What you need to do
Starting at the line that contains "644x362 pixels. How", reproduce every line through the end of the entries below, with no pictures in the copy.

= = =

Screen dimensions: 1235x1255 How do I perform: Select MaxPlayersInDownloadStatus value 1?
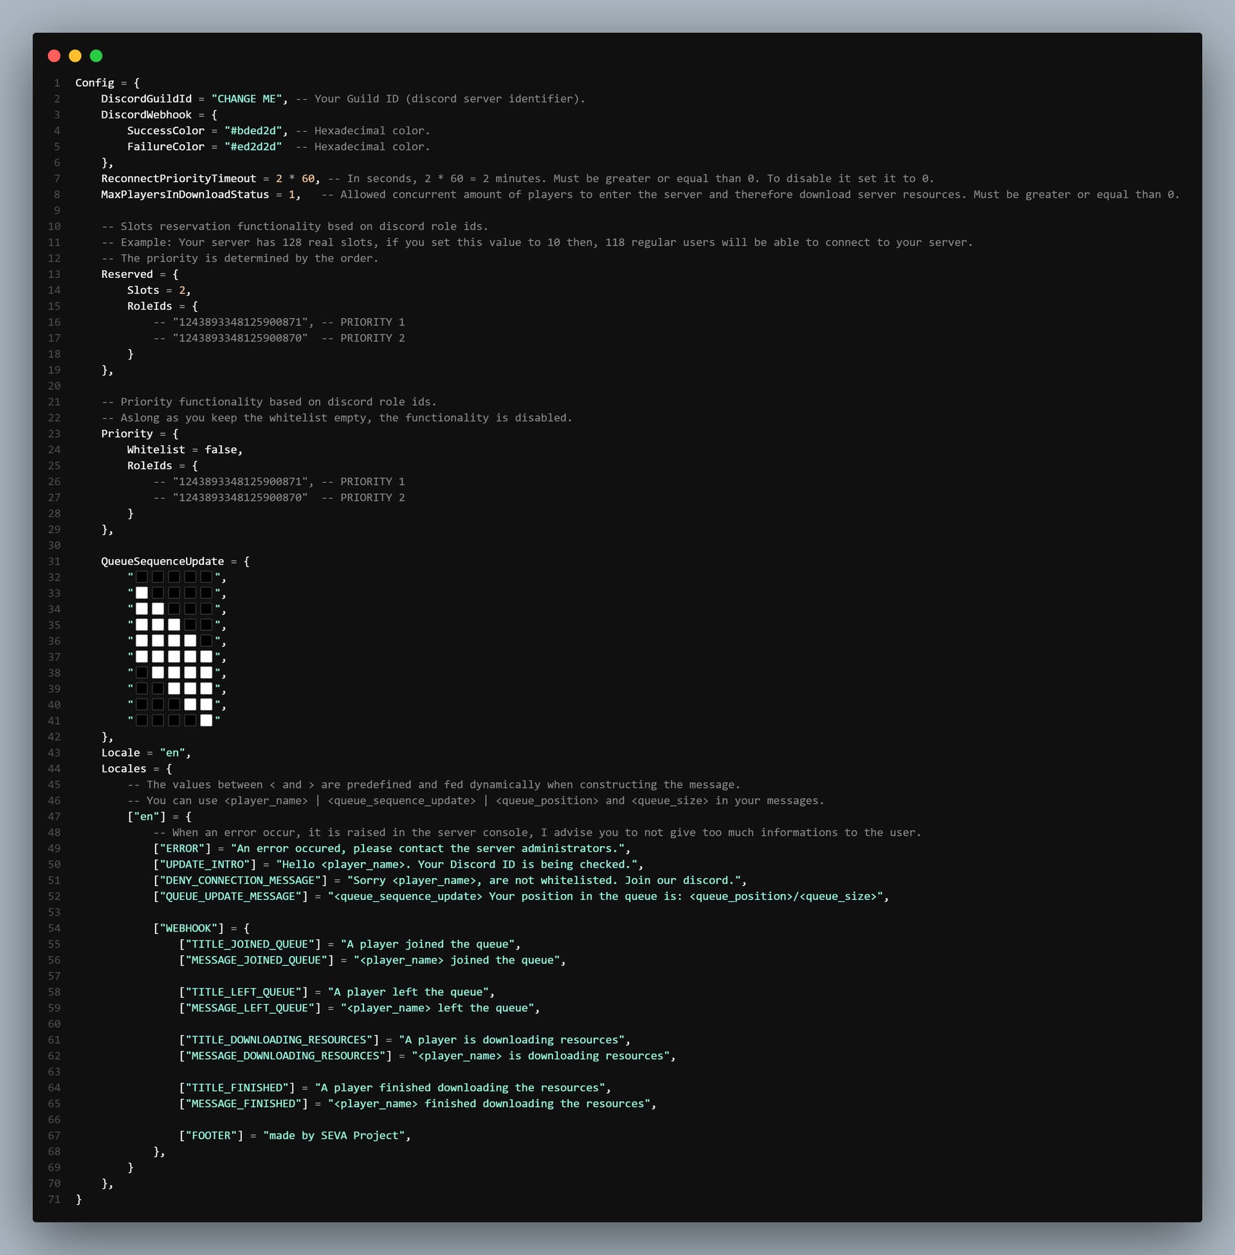point(293,194)
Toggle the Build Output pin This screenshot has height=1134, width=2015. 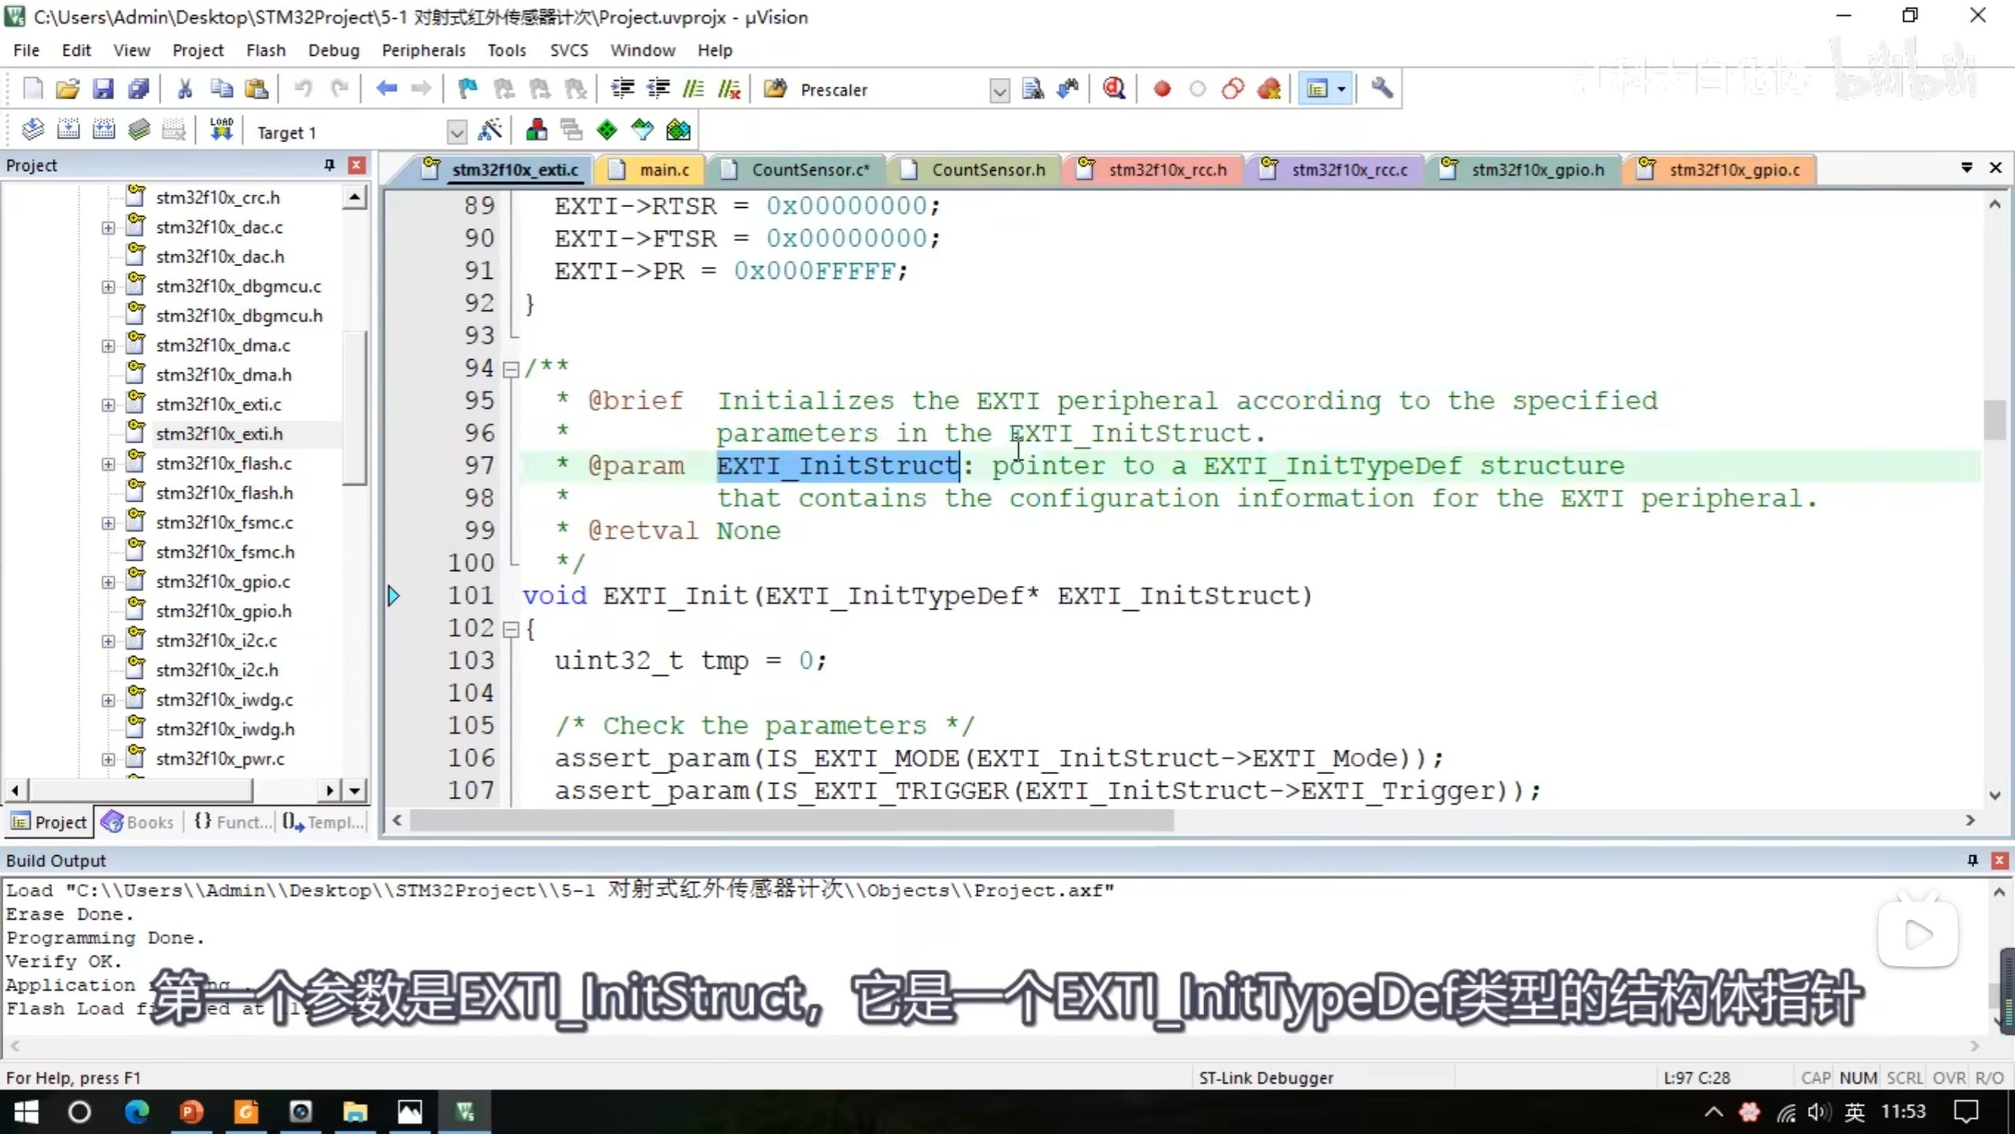point(1972,860)
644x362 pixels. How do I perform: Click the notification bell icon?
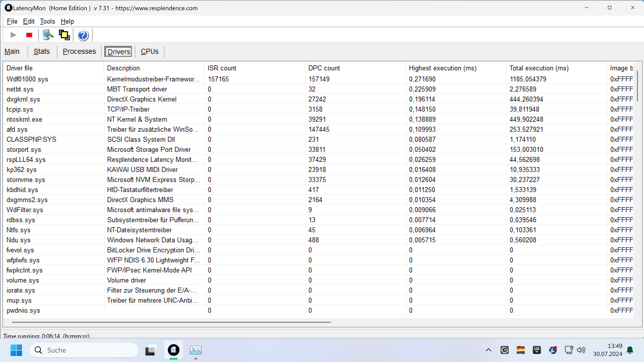coord(630,350)
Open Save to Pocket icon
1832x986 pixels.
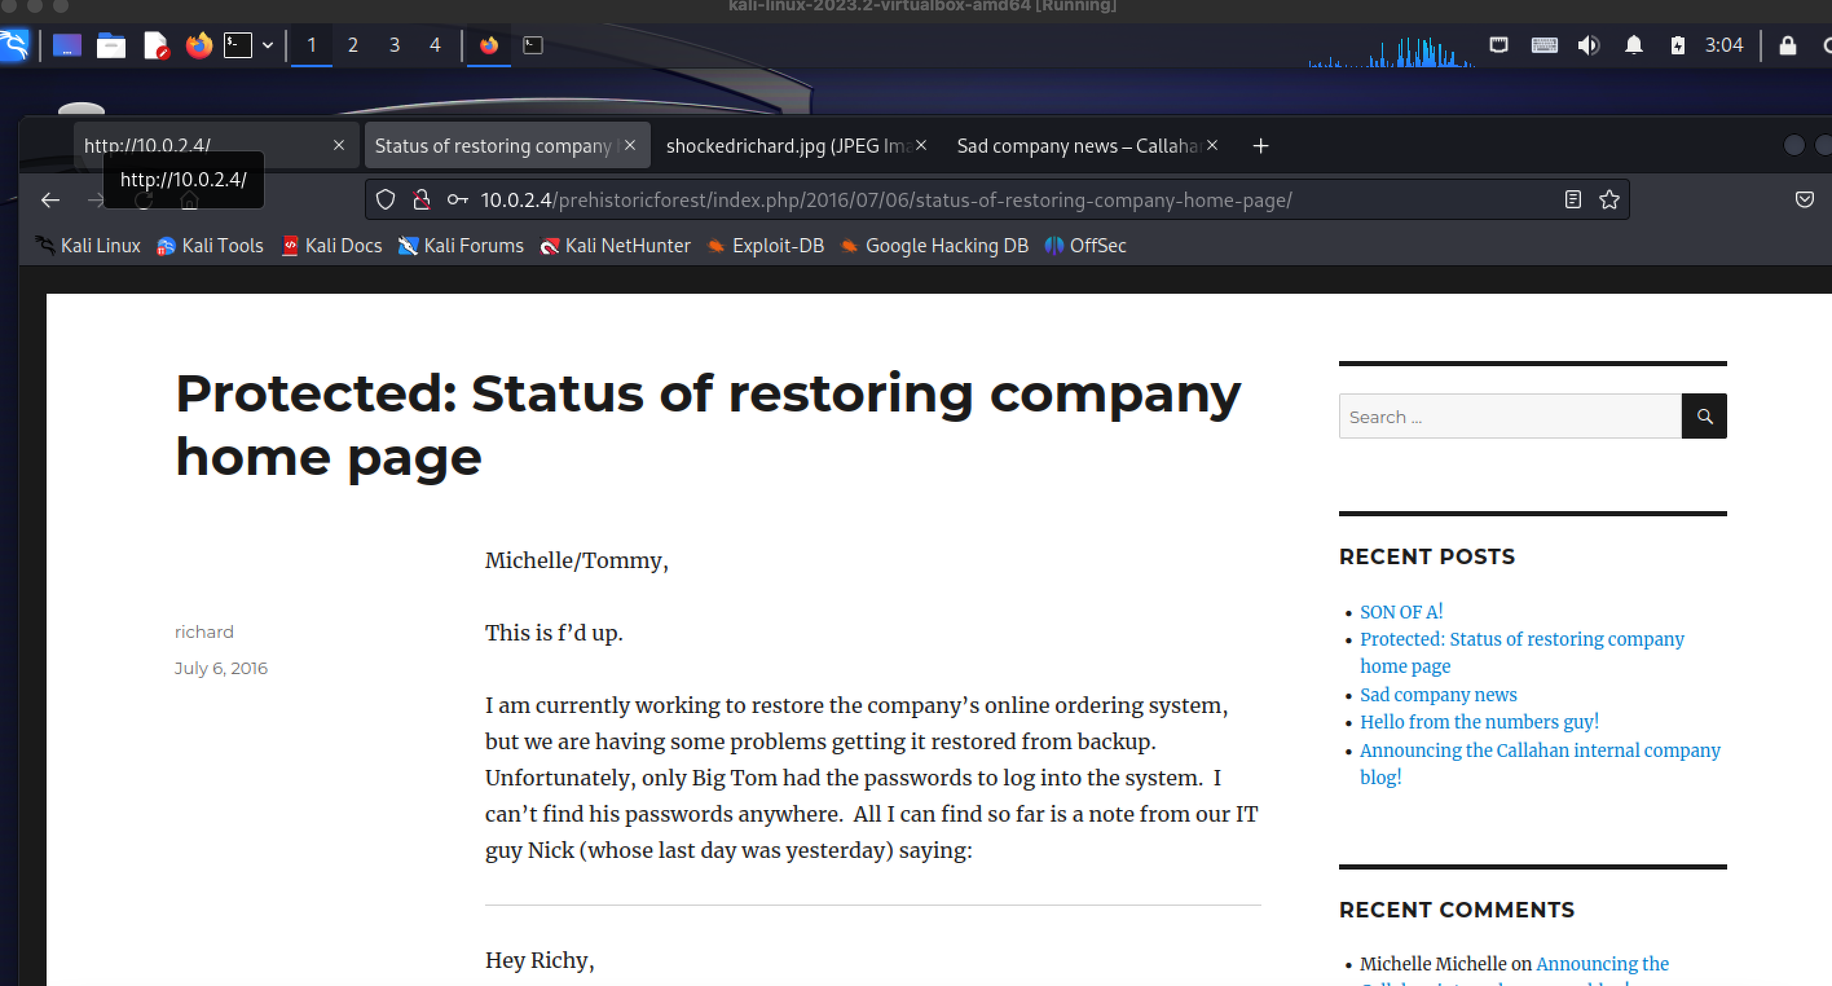[1804, 200]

= = =

Exercise answer
644x362 pixels. How do I perform: Click the notification bell icon?
coord(630,350)
Open Save to Pocket icon
1832x986 pixels.
[1804, 200]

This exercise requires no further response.